There's also the question of coverage. AWS analyzers cover only a few major AWS services. If you route traffic into your network through an outbound connection channel, or grant a service access to two separate IAM roles which can be combined to write confidential data to a public bucket, the analyzer wouldn't know. Nevertheless, on some well-defined subset of the misconfiguration problem, formal verification provides stronger guarantees than ever before.
Getting back to the relative advantage question posed above, the difference is that the IAM and network analyzer claims that its list of issues detected is comprehensive, while CSPM claims that its list covers every misconfiguration known today.
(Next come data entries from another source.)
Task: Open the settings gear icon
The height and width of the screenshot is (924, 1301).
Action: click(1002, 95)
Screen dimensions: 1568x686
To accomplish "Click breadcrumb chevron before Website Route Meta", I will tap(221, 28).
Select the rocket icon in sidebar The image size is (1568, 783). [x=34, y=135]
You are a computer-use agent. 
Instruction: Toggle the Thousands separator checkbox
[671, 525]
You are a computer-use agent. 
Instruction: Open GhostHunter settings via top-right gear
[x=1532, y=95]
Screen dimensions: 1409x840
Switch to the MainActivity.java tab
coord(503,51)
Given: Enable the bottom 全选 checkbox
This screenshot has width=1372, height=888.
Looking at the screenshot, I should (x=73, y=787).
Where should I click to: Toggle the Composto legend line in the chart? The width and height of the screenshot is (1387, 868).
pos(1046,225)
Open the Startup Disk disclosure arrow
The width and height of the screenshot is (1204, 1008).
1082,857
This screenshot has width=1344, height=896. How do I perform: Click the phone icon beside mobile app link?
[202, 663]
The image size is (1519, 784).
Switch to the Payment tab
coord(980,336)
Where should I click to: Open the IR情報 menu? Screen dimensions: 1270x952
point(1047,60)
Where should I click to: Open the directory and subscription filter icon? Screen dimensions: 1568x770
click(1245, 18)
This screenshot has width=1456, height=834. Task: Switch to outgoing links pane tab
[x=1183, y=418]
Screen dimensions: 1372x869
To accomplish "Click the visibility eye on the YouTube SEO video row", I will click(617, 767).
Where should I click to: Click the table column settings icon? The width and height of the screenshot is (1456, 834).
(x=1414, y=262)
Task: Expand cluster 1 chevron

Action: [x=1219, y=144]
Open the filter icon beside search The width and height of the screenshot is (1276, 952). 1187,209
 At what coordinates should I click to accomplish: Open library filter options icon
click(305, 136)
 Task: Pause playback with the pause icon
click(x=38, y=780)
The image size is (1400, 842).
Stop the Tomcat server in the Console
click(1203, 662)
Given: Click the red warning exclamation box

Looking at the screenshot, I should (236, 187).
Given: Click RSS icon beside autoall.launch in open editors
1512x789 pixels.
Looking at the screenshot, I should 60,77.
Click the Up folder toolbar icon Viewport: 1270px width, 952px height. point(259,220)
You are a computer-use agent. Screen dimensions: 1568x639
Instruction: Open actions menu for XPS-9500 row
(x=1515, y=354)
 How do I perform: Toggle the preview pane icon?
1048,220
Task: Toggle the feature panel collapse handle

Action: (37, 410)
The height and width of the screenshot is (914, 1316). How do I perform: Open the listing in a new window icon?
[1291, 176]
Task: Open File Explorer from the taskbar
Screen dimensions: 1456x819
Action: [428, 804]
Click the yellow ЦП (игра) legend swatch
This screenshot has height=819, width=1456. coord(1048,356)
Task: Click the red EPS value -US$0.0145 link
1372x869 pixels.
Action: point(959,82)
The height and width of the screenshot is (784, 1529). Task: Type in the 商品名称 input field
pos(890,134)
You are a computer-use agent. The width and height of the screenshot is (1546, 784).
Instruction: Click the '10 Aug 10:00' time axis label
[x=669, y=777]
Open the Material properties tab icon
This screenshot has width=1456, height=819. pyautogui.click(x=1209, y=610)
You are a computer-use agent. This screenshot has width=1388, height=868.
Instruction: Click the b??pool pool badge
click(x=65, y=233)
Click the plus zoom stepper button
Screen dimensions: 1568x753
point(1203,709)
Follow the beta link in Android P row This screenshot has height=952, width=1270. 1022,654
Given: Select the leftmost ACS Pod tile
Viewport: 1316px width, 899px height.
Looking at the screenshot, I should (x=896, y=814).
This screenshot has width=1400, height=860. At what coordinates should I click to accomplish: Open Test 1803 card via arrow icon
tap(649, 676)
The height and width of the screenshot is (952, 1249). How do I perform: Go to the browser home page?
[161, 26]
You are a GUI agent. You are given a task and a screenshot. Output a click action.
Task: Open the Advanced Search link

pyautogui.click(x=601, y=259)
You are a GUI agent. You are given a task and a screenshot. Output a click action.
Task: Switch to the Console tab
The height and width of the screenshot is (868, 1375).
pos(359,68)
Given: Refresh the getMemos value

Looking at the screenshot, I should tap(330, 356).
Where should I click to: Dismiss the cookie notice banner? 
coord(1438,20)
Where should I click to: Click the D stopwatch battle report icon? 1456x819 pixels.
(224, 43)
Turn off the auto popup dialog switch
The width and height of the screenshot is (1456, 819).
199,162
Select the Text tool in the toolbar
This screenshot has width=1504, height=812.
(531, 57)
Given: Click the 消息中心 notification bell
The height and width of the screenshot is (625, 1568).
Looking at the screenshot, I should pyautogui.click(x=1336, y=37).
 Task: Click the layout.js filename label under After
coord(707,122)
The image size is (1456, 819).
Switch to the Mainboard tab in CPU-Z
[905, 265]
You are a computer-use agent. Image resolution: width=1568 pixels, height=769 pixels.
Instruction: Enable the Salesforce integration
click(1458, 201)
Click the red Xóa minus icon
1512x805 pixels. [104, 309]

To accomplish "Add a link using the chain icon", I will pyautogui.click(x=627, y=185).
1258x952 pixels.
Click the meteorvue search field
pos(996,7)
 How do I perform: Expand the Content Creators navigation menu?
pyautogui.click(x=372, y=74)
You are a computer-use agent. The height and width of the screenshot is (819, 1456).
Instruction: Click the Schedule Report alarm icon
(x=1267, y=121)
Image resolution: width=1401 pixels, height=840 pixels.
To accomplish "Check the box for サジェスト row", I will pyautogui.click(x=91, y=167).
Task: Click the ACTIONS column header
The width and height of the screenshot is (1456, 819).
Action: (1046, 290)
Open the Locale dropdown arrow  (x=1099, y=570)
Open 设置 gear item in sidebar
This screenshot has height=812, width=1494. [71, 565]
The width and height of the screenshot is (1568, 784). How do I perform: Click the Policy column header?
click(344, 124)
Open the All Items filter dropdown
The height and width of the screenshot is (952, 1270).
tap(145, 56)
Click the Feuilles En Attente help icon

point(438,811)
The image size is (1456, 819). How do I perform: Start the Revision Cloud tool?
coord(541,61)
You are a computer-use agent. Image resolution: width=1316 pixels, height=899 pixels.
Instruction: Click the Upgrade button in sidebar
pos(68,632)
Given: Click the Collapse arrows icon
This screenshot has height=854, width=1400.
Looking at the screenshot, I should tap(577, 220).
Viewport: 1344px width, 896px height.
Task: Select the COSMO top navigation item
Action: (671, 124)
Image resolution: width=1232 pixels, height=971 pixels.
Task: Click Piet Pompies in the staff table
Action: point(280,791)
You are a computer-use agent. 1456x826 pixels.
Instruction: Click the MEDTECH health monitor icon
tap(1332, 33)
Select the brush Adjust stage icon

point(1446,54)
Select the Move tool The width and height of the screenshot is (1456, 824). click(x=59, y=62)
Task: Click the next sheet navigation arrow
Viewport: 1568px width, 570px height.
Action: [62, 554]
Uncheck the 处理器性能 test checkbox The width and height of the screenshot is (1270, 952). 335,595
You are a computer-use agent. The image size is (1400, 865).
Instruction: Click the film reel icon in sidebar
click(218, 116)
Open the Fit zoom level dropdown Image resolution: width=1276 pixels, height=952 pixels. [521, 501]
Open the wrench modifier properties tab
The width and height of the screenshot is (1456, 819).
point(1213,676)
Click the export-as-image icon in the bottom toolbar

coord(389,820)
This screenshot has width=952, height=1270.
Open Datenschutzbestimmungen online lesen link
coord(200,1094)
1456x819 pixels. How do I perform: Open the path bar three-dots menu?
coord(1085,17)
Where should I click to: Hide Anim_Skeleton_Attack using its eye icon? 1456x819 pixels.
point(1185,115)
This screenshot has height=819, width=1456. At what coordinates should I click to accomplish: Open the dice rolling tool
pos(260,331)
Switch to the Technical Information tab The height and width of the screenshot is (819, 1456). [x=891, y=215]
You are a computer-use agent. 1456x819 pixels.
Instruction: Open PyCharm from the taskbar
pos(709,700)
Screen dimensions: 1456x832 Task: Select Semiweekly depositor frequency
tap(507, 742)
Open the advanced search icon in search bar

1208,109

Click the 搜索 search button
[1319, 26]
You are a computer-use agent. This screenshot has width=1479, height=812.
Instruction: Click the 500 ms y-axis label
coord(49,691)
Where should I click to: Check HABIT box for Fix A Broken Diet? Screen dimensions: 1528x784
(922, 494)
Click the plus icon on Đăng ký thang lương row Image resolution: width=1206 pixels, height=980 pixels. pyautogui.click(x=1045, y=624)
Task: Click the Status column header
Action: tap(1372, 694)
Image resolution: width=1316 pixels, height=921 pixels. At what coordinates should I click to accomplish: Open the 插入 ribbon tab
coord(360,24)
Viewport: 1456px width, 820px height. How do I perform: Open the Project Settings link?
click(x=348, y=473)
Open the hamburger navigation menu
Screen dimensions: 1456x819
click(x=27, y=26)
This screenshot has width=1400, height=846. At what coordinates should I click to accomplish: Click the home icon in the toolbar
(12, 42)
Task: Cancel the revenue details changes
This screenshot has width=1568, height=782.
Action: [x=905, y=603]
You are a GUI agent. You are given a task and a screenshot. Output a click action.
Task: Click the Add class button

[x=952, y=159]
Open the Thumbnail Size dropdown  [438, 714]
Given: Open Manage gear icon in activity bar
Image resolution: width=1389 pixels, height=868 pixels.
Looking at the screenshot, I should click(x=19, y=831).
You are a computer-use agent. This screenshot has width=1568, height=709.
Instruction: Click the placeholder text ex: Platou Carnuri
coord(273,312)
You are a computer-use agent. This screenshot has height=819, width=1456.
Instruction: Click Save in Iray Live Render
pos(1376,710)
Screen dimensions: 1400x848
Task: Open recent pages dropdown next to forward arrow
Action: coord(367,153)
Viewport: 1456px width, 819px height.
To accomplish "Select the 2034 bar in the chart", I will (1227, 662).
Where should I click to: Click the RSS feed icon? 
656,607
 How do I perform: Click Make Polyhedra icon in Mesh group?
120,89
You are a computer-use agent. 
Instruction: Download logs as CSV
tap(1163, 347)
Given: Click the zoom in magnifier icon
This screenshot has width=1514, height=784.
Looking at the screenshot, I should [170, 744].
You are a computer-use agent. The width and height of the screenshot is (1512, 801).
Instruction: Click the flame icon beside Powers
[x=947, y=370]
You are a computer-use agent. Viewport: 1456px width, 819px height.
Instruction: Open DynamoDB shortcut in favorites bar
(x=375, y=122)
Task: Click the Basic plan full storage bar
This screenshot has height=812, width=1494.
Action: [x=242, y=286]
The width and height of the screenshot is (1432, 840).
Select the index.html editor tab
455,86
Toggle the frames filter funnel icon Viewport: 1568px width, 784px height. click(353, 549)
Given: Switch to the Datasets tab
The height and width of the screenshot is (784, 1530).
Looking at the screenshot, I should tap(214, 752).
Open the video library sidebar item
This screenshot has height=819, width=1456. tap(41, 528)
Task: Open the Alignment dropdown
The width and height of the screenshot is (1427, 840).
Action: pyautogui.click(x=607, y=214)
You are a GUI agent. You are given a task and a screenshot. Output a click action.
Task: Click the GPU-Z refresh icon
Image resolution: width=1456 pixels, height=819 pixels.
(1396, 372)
Here's the key question: Should you care?
Should We Care About Absolute Guarantees?
Consider the following scenario. You own a CSPM and look at the AWS network and IAM analyzer. Comparing the results of the two, you realize that they've identified the exact same problems. After some effort, you fix every single problem on that list. Relying only on your CSPM, you would feel you are in a good place now and could dedicate security resources elsewhere. By adding AWS analyzers to the mix, you now know — with an AWS guarantee — that you are in a good place. Are these the same results?
Even if we neglect the caveat of formal verification and assume that it catches 100% of issues, measuring the benefits over detection-based services like CSPM would be an exercise for every individual organization with its own security risk appetite. Some would find these absolute guarantees groundbreaking, while others would probably stick to existing controls.
These questions are not unique to CSPM. The same comparisons could be made for SAST/DAST/IAST web application security testing tools and formally verified software, to name one example.
Regardless of individual organization choices, one exciting side effect of this new technology would be an independent way to start measuring security solutions' false negative rates, pushing vendors to be better and providing them with clear evidence where they need to improve. This in and of itself is a tremendous contribution to the cybersecurity industry.